- **Provided information**
····················

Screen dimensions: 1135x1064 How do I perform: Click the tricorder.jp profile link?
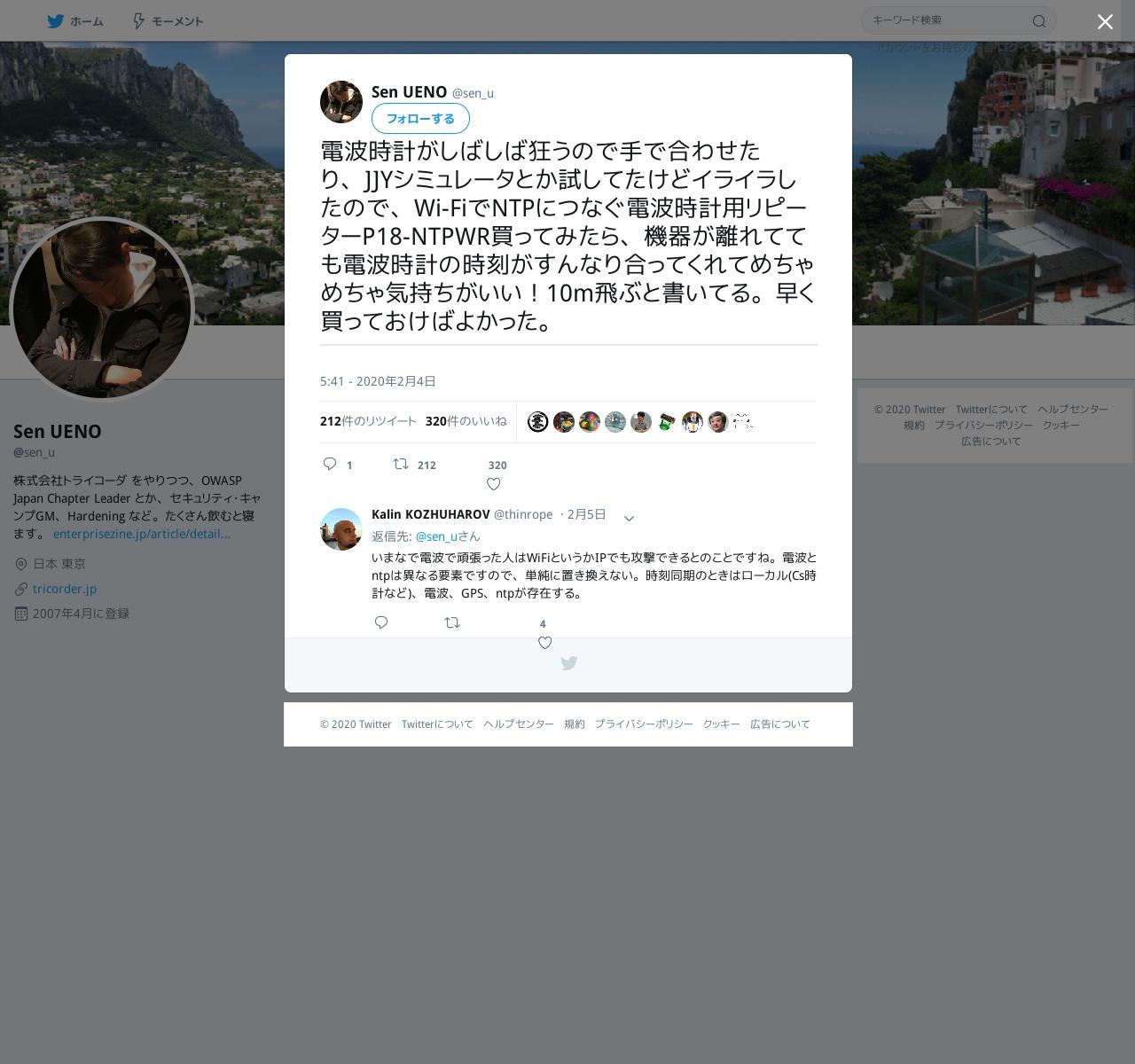(65, 589)
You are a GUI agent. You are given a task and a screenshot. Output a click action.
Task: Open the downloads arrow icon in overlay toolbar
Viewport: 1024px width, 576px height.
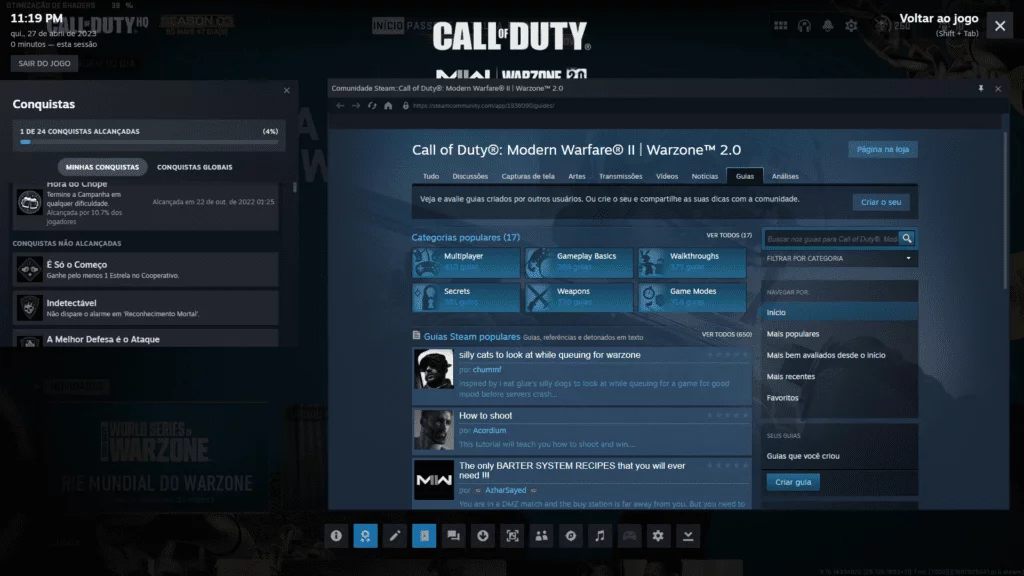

····················

- **To do**
Write out the records exactly. Do not carry the pictures over.

- **Problem solution**
Screen dimensions: 1135x1064 How do I perform: Click the tricorder.jp profile link?
(65, 589)
You are a GUI agent. You are given a task and a screenshot. Output a click action.
Task: Open the downloads arrow icon in overlay toolbar
Viewport: 1024px width, 576px height.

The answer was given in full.